Rund 200 Betriebsräte und Vertrauensleute der IG Metall aus den Betrieben der nordrhein-westfälischen Metall- und Elektroindustrie diskutierten heute auf einer Arbeitszeitkonferenz der IG Metall NRW intensiv die Perspektiven einer künftigen Arbeitszeitpolitik.

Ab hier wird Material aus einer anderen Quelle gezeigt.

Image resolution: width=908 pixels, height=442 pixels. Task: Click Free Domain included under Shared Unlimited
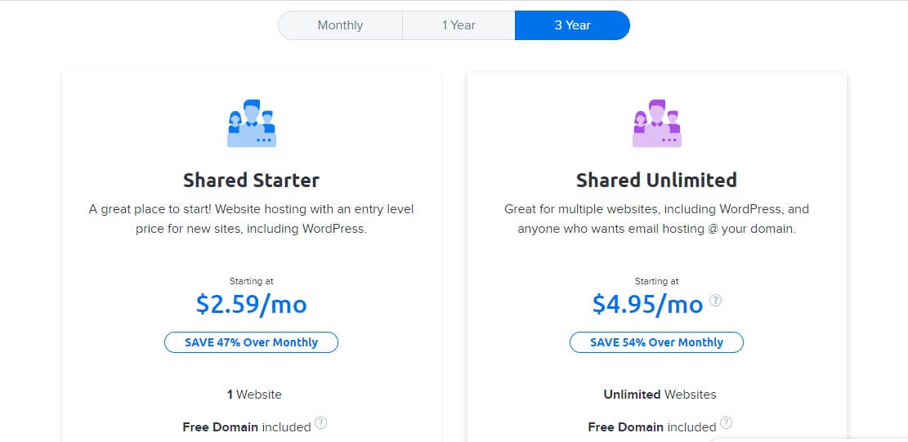[x=652, y=427]
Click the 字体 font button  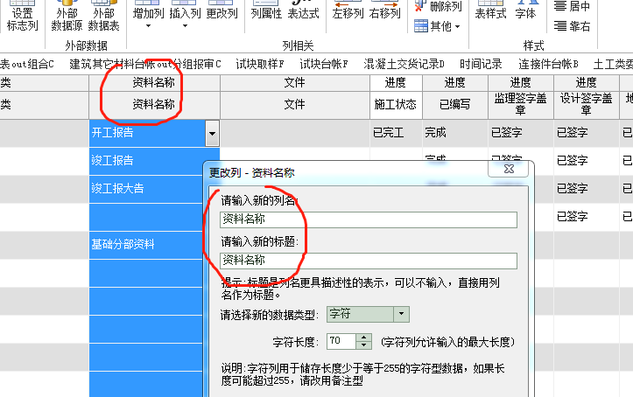525,13
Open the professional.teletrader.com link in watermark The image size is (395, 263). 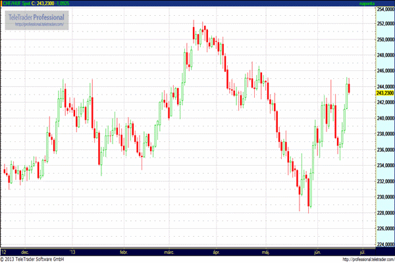[x=38, y=24]
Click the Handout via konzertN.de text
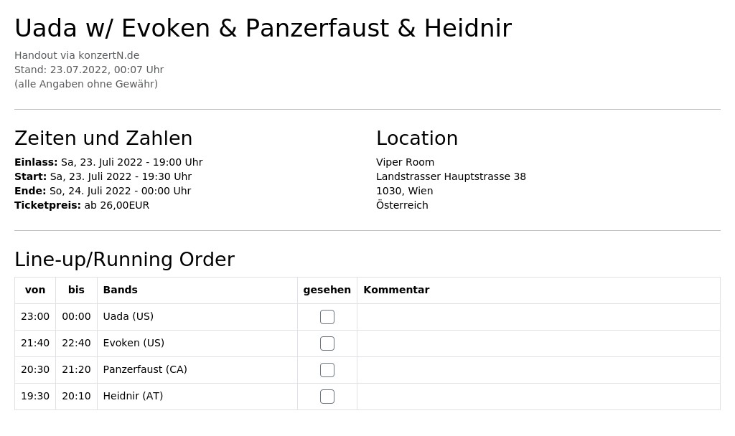 (x=77, y=55)
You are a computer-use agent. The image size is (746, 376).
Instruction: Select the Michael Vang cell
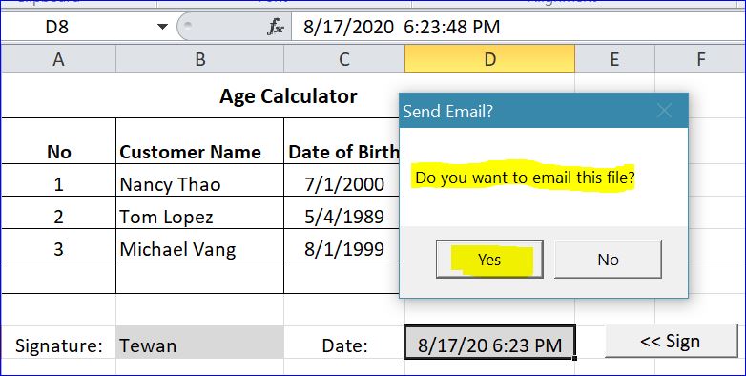pyautogui.click(x=199, y=249)
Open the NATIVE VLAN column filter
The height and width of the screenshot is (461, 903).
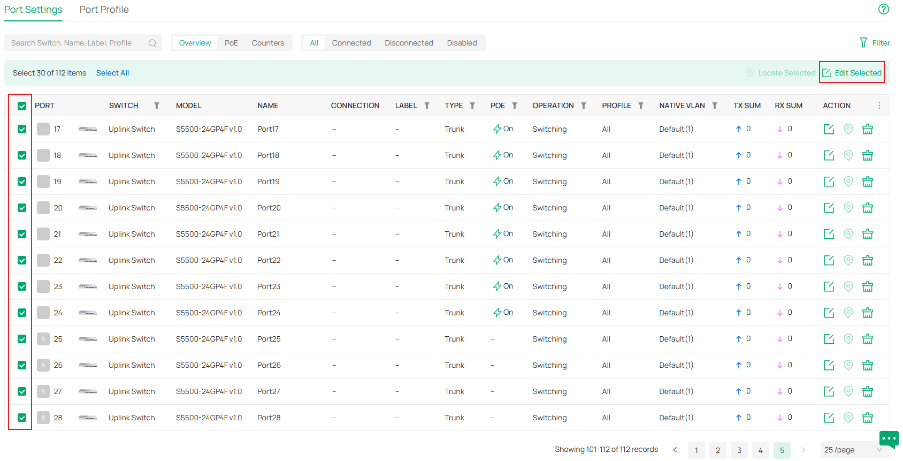tap(714, 106)
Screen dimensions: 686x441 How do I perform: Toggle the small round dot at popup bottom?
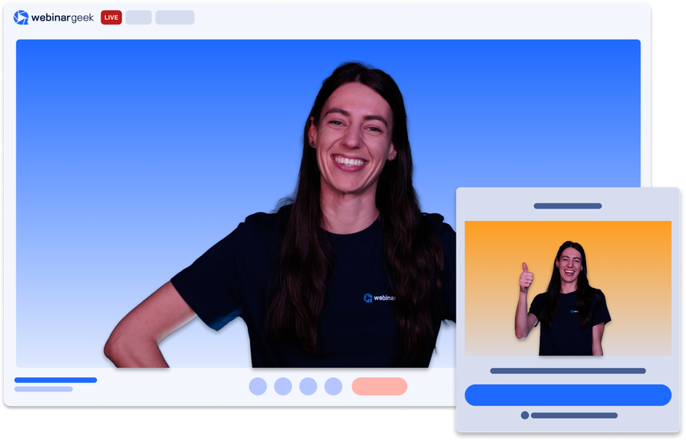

Der erste Vorsitzende der IG Metall, Jörg Hofmann, sagte am Donnerstag in Düsseldorf, dass die IG Metall eine arbeitszeitpolitische Kampagne starte. Sie habe das Ziel, die gewerkschaftliche und der persönliche Souveränität im Umgang mit der Arbeitszeit zurückzugewinnen. „Wir wollen mehr Selbstbestimmung bei gleichzeitig weniger Fremdbestimmung. Die Beschäftigten erwarten mehr Möglichkeiten, um im Alltag ihre Arbeitszeit selbstbestimmt zu gestalten. Das reicht vom Recht auf mobiles Arbeiten bis hin zur Schichtgestaltung im Team. Dafür müssen wir einen kollektiven Rahmen schaffen, der Raum für individuelle Lösungen bereithält“, sagte der Gewerkschafter. Hofmann betonte, dass gerade die Generationen der Lebensmitte sich neue Möglichkeiten der flexibleren Arbeitszeitgestaltung wünschten, um individuelle Bedürfnisse für Kinderbetreuung, Pflege oder Qualifizierung besser zu verwirklichen. Sorge bereite der IG Metall, dass in vielen Betrieben Arbeitszeit verfalle oder nicht einmal erfasst werde. Laut einer Studie des Instituts für Wirtschaftsforschung Halle bekommen Arbeitnehmer nur etwa ein Viertel ihrer Überstunden vergütet. Im Jahr 2010 wurden 1,4 Milliarden Stunden nicht bezahlt. Hofmann: „Arbeitszeit muss erfasst und vergütet werden. Unbezahlte Mehrarbeit ist ungerecht.“
In der Tarifrunde 2014 für die Metall- und Elektroindustrie hatten IG Metall und Gesamtmetall eine Gesprächsverpflichtung zum Thema Arbeitszeit vereinbart; die Federführung dazu liegt in Nordrhein-Westfalen. Der Bezirksleiter der IG Metall NRW, Knut Giesler, sagte dazu, dass es im Kern um die Frage gehe: Wieviel Flexibilität trauen wir uns gegenseitig zu? Man habe ein gemeinsames Verständnis davon, dass zum Beispiel neue Produktionsprozesse in den Unternehmen neue Formen der Flexibilität erfordern. Aber Flexibilität dürfe keine Einbahnstraße sein. Auch Beschäftigte müssten umgekehrt von Arbeitgebern Flexibilität verlangen können, damit sie private Belange gegenüber dem Unternehmen reklamieren könnten.
Darum verfolge die IG Metall in den Gesprächen mit den Arbeitgebern drei Ziele. „Erstens sollen die Beschäftigten freier über ihre Zeit verfügen können. Das können einzelne Stunden oder Tage sein, die man auch spontan frei nehmen kann. Aber auch längere Auszeiten. Zweitens wollen wir, dass die Menschen gesund bleiben. Denn immer häufiger machen Leistungsverdichtung, Stress, ständige Verfügbarkeit und psychische Belastungen den Beschäftigten zu schaffen. Und drittens muss die Vereinbarkeit von Arbeit und Privatleben verbessert werden“ so Giesler. Bei all dem bleibe die 35 Stunden-Woche das Maß aller Dinge. „Wir reden nur über die Flexibilisierung, nicht aber über das Volumen“, so der Gewerkschafter.
In der Tarifrunde für die Metall- und Elektroindustrie im Frühjahr 2016 werde das Thema noch keine Rolle spielen. „Wir müssen die Diskussion in den Betrieben breit führen“, sagte Hofmann. Giesler kündigte an, dass die IG Metall in NRW die Diskussion ab der großen Bezirkskonferenz der IG Metall im Juni 2016 vorantreiben werde.